What happens
Maria instructs the Clown to disguise himself as Sir Topas, a priest, and visit Malvolio in the dark room where he's been locked away. The Clown taunts the imprisoned Malvolio, denying the darkness exists and claiming it's merely ignorance. When Malvolio insists he's sane and the house is genuinely dark, the Clown philosophizes about Pythagoras and refuses to release him. Sir Toby, watching, grows uneasy about the cruelty and suggests ending the prank soon.
Why it matters
This scene marks the cruelest turn of the play's central joke. Where the forged letter trap was clever and witty, locking Malvolio in actual darkness and having the Clown mock his sanity crosses from comedy into genuine psychological torture. The Clown's performance as Sir Topas is brilliant—he uses elaborate nonsense about Pythagoras and the nature of darkness-as-ignorance to gaslight Malvolio, denying objective reality itself. This isn't wit anymore; it's the weaponization of language to break someone's grip on their own mind. The audience begins to feel the trap's weight.

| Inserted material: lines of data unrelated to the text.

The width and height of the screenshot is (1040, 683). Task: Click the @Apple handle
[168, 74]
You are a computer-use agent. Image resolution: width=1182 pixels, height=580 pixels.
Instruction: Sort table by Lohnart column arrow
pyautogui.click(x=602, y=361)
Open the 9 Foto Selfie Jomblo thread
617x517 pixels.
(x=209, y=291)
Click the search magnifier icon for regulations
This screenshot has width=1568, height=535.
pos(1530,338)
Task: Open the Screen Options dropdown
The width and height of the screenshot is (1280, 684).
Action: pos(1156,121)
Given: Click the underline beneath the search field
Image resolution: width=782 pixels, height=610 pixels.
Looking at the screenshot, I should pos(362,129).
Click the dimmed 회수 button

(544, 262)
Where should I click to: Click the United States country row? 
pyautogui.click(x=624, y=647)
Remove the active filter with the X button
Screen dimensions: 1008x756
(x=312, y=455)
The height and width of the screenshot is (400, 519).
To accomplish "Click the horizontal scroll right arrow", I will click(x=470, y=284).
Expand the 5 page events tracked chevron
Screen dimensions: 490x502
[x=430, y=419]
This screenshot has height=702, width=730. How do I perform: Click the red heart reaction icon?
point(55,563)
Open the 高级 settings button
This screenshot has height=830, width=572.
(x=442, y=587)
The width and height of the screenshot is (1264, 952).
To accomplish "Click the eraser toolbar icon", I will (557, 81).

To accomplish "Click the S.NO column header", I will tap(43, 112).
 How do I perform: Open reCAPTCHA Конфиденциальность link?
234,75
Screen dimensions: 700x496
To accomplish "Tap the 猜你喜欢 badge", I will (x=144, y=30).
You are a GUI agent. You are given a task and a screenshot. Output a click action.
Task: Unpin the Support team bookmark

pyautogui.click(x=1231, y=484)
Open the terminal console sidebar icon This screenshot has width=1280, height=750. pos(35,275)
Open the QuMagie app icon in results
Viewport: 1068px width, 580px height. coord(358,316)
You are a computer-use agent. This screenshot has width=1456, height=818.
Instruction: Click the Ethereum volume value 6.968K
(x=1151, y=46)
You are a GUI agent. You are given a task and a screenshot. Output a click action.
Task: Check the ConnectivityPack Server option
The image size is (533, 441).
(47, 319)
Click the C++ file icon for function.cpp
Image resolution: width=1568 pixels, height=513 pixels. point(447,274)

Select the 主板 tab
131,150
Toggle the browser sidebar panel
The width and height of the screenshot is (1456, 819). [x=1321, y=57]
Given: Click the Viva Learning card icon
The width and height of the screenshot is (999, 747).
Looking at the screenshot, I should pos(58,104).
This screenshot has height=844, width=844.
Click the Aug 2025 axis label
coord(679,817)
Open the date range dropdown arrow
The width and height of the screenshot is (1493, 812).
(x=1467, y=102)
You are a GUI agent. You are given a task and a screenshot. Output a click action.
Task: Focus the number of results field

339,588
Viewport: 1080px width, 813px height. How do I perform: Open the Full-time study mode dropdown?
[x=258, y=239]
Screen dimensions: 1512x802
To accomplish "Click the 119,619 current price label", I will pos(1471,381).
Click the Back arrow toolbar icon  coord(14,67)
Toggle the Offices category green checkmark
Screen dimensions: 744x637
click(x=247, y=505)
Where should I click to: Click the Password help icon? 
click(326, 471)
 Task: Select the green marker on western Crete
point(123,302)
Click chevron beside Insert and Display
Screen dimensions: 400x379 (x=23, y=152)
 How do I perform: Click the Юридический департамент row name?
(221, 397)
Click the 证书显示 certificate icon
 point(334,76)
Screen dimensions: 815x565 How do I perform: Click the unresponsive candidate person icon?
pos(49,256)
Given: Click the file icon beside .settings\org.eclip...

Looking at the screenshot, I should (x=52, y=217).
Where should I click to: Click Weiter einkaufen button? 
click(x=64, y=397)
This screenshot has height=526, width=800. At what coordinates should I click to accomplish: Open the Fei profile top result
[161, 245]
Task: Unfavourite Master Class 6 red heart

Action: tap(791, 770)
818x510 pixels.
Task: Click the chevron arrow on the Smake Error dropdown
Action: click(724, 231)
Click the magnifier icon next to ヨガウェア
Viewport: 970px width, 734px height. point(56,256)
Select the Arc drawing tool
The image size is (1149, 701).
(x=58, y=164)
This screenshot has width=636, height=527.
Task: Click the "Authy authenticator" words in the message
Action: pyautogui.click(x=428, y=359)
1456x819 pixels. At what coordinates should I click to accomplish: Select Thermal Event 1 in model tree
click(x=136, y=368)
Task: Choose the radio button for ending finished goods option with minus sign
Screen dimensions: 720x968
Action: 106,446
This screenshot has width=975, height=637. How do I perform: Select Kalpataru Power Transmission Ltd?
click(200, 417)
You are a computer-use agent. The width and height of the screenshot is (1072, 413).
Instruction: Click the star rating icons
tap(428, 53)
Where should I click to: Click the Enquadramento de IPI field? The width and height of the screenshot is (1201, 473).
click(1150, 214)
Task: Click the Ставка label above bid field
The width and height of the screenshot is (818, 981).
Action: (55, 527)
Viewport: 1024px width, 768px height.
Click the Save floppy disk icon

Sir Toby's sudden hesitation—'I would we were well rid of this knavery'—signals an important shift. Even the architects of the prank are becoming uncomfortable. Toby admits he's now 'in offence with my niece' and can't 'pursue with any safety this sport to the upshot.' The joke has metastasized into something dangerous. Malvolio, meanwhile, remains unrepentant and confused, unable to understand why the woman he served would orchestrate his humiliation. By the scene's end, we're watching not entertainment but the unraveling of a man's sanity under deliberate assault, and the perpetrators beginning to recognize their own moral line has been crossed.